I think you answered my question. The DistributedMapCacheServer that comes with 
Nifi utilizes memory, as such, memory will be the constraint. If all I store in 
the map cache is a key + a small avro/json with 4 columns, I could probably fit 
millions without a problem.

I am going to play a little on this one. thanks


From: Shawn Weeks <[email protected]>
Sent: Tuesday, January 14, 2020 4:01 PM
To: [email protected]
Subject: Re: Nifi - DistributedMapCacheService - how many items is considered 
big

If your using an external one like HBase I wouldn’t expect there to be any 
issue assuming it had enough space. However if you are using the built in one 
aka DistributedMapCacheServer then all the values need to fit in memory. One 
thing I see an issue with is there isn’t a bulk way to get data back out of the 
cache as it only supports individual key value lookups.

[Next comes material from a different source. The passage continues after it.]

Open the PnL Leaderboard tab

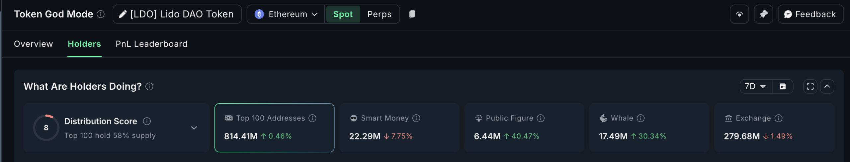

It would help to understand your work flow a bit more.

Thanks
Shawn

From: "Christopher J. Amatulli" 
<[email protected]<mailto:[email protected]>>
Reply-To: "[email protected]<mailto:[email protected]>" 
<[email protected]<mailto:[email protected]>>
Date: Tuesday, January 14, 2020 at 2:47 PM
To: "[email protected]<mailto:[email protected]>" 
<[email protected]<mailto:[email protected]>>
Subject: Nifi - DistributedMapCacheService - how many items is considered big

How many items within a distributed map cache service would be considered 
excessive? I have a situation where I was considering dropping in around 200 
million, but I was thinking where the limitation (wall or performance hit) 
exists within the service.

I was thinking about using the cache service as a temporary (key / map) store 
for the duration of the entire process, and when all processing completes push 
it all to (MySQL). When I looked at my key list, I noticed it was about 150 
million keys which would have a corresponding json value to be stored in the 
map.

That got me thinking… good idea or bad one? What do you think?